◆ **GOALS**:
a. Return the passage of the bank bailout commentary starting with "Ok, let me back" and going on through "these liquidity bailouts.", copied word for word.
b. In the listing, raise every coordinate in the answers by 146, starting with the line with "Click the render teapot icon in frame buffer" and going on through the line with "coord(218,182)". Give only those lines again, requests included.
begin READING TEXT
How many times are we going to
throw trillions of dollars at the “too big to fail” banks before
someone, anyone in a position of power realizes that they have to
be broken up?
The Fed and the Obama Administration, all the King’s
horses and all the King’s men, keep trying to put Humpty Dumpty back
together again. Hello, the global Ponzi players had quite the run but
it’s O-V-E-R. The fraud has been exposed to too many people now.
So
please stop throwing our economic future into the abyss.
The Eurozone is
absolutely imploding and once again we are being thrown under the bus
in attempts to prop up an insolvent banking system. This is all so
absurd! Enough is enough already.
Ok, let me back up a bit and explain this latest attack. Let’s start with this video from Dylan Ratigan:
Coordinated Central Bank EU Bailouts
(If you’re pressed for time, jump to the 6-minute mark.)
Here’s a roundup of reports that explain things further and get right to the heart of the matter:
The European Bank Bailout
By Ed Harrison, Credit Writedowns
Three articles I read in the past day get to the problems with these liquidity bailouts.
First comes from the US where Warren Mosler asks why is the Fed lending dollars unsecured to the ECB… again.
He says “Congress should not allow the Fed to lend unsecured to foreign
central banks without specific Congressional approval” because “It’s
like lending your dollars to someone in a far away land who uses his
watch for collateral. But he gets to keep wearing the watch, and he’s
out of your legal jurisdiction.”
Second is the Anne Sibert article on the damaged ECB legitimacy.
She writes that the ECB has been opaque about how it conducts monetary
policy as well as how it provides liquidity. It is the second part that
worries her most because “In its attempt to maintain financial stability
the ECB and Eurosystem have had to walk a fine line between providing
just enough liquidity to keep potentially solvent institutions afloat
and subsidising the financial sector.” Does that sound familiar? It
should because the Fed operated in the same opaque manner during the first crisis.
Finally, there is growing evidence that ECB Chief Economist Juergen Stark quit his job because “he did not want to support the lending of dollars to euro-area banks.”
Former Bank of England central banker David Blanchflower told Bloomberg
News this in a radio interview yesterday. While Blanchflower says this
was much needed and “should have happened a while ago”, it puts the
central bank in a quasi-fiscal role that had already caused another high
profile German, Axel Weber (widely tipped to have been in line for the
top job) to resign from the ECB as well.
The Fed Bails Out Eurobanks Yet Again
By Yves Smith, Naked Capitalism
Watching re-enactments of scenes from the global
financial crisis is a very peculiar experience indeed. The opening by
the Fed of currency swap lines to allow the ECB and other central banks
to extend dollar funding to Eurobanks was seen as an extreme measure the
first time around, a sign of how close to the abyss the financial
system had come.
… the Eurobanks were under real stress by being frozen out of dollar
funding, largely because US money market funds were no longer willing to
do repos with them or buy their commercial paper. And US banks were
also encouraged to cut back on their exposures to them. So the central
banks have stepped into this breach.
end READING TEXT
begin SUPPLIED DATA
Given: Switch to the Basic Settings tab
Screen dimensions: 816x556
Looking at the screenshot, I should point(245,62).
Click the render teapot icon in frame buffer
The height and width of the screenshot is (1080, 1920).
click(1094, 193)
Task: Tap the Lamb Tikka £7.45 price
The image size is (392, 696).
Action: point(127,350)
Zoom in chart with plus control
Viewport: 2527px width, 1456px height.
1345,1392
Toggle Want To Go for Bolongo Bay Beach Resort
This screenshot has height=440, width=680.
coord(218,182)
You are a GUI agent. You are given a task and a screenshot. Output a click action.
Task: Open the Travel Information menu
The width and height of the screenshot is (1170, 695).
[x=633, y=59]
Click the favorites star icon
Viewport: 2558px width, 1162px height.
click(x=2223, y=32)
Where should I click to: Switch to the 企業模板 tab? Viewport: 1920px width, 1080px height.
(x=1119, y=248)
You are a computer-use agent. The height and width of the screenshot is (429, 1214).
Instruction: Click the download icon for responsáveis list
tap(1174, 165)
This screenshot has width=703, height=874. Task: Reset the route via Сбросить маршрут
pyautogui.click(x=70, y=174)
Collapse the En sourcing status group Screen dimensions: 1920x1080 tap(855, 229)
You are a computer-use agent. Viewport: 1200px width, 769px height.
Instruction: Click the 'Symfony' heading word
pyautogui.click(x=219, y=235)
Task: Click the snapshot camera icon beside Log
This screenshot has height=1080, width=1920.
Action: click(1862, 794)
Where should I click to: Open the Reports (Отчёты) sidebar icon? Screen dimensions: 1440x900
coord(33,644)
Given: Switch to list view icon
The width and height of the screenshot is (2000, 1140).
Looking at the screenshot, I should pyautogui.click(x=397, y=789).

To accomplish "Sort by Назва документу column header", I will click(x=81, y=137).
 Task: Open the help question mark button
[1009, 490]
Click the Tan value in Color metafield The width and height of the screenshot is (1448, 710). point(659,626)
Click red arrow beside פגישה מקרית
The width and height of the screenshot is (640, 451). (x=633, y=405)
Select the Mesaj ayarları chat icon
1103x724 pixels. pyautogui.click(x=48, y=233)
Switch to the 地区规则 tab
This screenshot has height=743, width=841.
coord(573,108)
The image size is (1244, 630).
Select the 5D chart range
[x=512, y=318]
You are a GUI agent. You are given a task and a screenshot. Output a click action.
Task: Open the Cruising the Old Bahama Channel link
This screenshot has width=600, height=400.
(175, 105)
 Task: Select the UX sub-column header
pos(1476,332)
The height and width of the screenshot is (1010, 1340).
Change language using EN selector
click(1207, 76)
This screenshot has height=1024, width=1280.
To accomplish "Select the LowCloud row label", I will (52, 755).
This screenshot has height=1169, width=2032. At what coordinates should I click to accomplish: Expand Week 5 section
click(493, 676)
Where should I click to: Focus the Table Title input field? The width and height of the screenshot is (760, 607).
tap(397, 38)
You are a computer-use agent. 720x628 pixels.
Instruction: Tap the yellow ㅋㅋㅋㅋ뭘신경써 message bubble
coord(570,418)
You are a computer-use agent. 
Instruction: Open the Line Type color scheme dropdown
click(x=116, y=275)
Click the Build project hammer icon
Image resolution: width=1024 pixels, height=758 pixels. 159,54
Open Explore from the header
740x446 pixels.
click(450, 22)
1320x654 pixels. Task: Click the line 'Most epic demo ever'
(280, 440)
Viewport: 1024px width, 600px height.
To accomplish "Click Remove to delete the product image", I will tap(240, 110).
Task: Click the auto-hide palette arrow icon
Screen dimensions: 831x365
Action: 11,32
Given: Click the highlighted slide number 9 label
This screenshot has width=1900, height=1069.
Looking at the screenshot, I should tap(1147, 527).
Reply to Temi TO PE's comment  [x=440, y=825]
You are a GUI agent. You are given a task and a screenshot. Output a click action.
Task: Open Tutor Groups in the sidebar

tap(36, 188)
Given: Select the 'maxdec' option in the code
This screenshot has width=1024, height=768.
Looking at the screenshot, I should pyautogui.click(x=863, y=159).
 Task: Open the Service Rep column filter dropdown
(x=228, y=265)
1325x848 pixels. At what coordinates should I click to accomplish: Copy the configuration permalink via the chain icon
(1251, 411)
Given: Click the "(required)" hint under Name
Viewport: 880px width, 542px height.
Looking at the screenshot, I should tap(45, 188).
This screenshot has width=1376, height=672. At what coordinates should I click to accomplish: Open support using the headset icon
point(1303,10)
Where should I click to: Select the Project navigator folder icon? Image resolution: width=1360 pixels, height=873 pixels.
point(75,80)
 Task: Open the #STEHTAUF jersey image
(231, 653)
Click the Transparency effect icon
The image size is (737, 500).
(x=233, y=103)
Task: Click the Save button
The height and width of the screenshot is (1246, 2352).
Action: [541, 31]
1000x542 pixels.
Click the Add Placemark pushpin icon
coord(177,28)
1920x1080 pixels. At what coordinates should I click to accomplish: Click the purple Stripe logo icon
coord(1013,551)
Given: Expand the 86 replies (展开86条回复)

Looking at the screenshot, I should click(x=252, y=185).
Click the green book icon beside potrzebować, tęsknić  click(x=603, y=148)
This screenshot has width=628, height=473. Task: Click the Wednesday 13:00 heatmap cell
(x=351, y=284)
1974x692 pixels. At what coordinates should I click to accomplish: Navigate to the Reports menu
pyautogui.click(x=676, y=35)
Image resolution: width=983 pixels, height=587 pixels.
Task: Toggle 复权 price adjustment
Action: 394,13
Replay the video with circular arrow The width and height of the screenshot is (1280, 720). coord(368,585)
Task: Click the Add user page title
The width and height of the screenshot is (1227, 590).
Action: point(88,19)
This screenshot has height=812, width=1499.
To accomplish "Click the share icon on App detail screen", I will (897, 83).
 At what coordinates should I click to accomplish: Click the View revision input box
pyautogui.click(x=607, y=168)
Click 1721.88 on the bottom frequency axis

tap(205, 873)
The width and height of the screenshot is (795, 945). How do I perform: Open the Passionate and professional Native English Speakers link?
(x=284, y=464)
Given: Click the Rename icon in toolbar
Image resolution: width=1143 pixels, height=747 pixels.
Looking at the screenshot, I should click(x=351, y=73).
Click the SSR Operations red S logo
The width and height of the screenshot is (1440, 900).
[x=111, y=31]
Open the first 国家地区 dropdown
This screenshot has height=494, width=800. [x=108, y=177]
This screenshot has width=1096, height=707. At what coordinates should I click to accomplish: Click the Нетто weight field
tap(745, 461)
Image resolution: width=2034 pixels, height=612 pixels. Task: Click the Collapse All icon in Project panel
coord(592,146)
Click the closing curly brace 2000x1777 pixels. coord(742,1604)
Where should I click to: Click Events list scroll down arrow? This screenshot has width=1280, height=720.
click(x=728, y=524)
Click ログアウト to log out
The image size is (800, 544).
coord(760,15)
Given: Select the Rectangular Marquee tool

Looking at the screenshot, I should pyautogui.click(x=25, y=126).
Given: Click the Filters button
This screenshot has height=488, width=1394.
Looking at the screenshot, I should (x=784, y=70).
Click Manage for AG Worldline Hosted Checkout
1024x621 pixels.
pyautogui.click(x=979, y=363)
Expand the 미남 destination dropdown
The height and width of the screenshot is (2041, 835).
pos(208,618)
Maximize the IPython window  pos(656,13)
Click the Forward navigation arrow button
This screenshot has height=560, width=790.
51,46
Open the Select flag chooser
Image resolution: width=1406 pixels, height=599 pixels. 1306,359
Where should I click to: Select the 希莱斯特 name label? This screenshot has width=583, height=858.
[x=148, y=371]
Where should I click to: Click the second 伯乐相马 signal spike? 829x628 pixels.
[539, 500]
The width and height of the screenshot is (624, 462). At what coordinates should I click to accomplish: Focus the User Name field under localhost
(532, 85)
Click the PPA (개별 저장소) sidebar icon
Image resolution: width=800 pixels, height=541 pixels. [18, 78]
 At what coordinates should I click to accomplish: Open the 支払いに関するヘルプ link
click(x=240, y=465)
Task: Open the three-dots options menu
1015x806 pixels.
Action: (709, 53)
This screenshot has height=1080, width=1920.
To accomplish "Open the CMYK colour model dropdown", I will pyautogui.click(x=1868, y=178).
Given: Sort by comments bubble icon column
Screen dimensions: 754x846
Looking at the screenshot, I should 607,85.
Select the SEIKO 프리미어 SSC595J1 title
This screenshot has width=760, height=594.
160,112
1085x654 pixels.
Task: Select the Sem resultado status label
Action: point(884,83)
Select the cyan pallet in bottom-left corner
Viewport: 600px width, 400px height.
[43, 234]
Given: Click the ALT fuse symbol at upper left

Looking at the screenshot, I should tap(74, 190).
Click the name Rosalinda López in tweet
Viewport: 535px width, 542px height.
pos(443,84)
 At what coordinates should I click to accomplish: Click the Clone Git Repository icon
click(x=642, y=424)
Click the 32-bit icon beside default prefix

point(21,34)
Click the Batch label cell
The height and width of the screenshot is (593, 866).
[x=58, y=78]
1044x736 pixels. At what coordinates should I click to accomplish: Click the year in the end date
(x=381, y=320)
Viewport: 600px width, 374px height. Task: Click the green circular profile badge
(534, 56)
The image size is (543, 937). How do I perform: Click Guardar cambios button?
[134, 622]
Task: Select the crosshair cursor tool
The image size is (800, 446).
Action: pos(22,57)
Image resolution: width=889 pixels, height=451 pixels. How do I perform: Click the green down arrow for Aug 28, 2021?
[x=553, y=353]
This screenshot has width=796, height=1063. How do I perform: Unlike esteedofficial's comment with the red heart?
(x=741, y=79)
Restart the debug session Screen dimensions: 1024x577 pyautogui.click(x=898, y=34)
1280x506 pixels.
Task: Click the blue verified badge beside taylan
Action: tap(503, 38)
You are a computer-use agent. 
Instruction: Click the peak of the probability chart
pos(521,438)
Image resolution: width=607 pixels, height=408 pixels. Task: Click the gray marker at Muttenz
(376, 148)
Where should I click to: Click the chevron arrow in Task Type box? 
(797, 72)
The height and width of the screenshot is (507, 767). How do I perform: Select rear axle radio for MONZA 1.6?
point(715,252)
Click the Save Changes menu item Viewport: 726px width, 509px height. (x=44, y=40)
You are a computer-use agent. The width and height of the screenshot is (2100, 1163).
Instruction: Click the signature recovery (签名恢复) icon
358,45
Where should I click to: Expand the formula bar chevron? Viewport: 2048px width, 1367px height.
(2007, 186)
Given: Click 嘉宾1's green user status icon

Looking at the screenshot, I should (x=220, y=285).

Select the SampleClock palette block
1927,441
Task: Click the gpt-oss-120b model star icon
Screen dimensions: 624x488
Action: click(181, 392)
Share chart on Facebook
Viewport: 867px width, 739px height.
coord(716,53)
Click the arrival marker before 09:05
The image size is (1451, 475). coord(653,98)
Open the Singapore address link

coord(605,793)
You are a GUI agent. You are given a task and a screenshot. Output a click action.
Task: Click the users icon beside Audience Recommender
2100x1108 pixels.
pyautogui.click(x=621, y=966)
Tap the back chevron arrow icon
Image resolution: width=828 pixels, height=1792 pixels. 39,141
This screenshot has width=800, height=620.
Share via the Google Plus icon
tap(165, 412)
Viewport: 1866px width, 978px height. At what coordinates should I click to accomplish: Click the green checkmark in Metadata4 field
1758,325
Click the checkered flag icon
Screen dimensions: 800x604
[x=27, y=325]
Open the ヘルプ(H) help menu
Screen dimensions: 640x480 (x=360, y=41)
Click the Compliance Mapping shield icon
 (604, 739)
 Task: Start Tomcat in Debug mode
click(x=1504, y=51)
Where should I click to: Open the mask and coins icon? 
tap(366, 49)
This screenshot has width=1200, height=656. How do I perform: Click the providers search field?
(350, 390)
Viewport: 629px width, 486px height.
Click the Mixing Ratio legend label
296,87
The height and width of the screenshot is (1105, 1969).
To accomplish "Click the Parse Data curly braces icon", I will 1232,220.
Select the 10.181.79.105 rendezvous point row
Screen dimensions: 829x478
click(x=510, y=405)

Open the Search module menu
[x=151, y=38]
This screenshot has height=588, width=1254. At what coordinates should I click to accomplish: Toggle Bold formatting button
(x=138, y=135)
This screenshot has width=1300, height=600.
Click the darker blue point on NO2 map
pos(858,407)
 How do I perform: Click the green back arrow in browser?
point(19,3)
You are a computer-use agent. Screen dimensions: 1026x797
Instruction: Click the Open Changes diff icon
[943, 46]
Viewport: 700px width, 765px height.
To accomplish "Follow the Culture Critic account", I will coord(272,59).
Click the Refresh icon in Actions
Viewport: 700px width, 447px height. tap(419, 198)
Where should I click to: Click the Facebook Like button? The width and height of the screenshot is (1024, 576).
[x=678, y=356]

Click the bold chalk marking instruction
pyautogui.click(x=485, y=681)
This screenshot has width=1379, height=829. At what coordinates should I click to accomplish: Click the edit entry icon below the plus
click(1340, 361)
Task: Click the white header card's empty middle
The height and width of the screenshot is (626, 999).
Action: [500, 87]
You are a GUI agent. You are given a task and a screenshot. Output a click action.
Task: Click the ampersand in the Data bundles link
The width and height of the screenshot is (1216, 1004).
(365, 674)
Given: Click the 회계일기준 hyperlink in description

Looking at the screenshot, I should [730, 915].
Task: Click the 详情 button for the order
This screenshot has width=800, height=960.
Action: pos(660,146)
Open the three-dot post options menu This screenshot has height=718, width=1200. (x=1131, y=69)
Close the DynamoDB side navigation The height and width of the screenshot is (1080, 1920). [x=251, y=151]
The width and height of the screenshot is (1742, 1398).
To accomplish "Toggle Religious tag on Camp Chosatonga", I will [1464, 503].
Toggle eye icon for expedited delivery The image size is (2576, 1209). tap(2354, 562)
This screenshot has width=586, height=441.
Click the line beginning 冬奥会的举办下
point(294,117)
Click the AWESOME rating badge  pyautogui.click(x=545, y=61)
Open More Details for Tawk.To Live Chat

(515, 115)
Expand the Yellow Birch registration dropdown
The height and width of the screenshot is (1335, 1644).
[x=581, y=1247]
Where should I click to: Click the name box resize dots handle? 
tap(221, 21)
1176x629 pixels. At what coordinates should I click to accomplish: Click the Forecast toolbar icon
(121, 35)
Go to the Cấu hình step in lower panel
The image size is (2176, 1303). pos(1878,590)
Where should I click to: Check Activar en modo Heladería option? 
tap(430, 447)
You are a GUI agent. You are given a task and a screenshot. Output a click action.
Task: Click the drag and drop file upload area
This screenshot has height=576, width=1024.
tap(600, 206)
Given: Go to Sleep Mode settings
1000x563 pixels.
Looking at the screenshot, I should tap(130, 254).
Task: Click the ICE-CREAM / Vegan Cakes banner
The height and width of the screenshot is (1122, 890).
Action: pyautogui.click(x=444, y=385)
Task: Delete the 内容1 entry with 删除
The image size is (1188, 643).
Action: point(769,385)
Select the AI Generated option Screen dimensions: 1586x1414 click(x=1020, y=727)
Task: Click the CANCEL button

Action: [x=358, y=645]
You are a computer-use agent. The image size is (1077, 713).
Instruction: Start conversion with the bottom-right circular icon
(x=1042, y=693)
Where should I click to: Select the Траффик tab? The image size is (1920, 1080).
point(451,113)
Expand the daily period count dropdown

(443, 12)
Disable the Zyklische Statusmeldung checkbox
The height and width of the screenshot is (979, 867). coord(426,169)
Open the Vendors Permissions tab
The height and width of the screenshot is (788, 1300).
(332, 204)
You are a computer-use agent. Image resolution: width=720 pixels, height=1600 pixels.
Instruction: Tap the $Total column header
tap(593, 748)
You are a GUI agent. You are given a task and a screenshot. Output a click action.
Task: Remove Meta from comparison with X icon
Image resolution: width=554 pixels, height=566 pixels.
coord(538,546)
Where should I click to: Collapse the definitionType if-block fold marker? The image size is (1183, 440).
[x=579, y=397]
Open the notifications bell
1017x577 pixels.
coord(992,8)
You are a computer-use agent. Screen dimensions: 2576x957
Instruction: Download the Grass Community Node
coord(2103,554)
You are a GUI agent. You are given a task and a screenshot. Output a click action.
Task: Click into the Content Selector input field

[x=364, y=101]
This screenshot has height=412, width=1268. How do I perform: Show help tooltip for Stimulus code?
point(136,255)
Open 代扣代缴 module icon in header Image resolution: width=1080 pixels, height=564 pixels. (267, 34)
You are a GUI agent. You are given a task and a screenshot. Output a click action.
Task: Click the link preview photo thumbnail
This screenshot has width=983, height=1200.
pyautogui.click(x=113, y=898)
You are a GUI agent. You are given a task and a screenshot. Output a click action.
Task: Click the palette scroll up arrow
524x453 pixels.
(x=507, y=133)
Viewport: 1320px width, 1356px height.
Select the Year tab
end SUPPLIED DATA
◆ **SOLVED TASKS**:
a.
Ok, let me back up a bit and explain this latest attack. Let’s start with this video from Dylan Ratigan:
Coordinated Central Bank EU Bailouts
(If you’re pressed for time, jump to the 6-minute mark.)
Here’s a roundup of reports that explain things further and get right to the heart of the matter:
The European Bank Bailout
By Ed Harrison, Credit Writedowns
Three articles I read in the past day get to the problems with these liquidity bailouts.

b.
Click the render teapot icon in frame buffer
The height and width of the screenshot is (1080, 1920).
click(1240, 339)
Task: Tap the Lamb Tikka £7.45 price
The image size is (392, 696).
Action: point(273,496)
Zoom in chart with plus control
Viewport: 2527px width, 1456px height.
1491,1538
Toggle Want To Go for Bolongo Bay Beach Resort
This screenshot has height=440, width=680.
coord(364,328)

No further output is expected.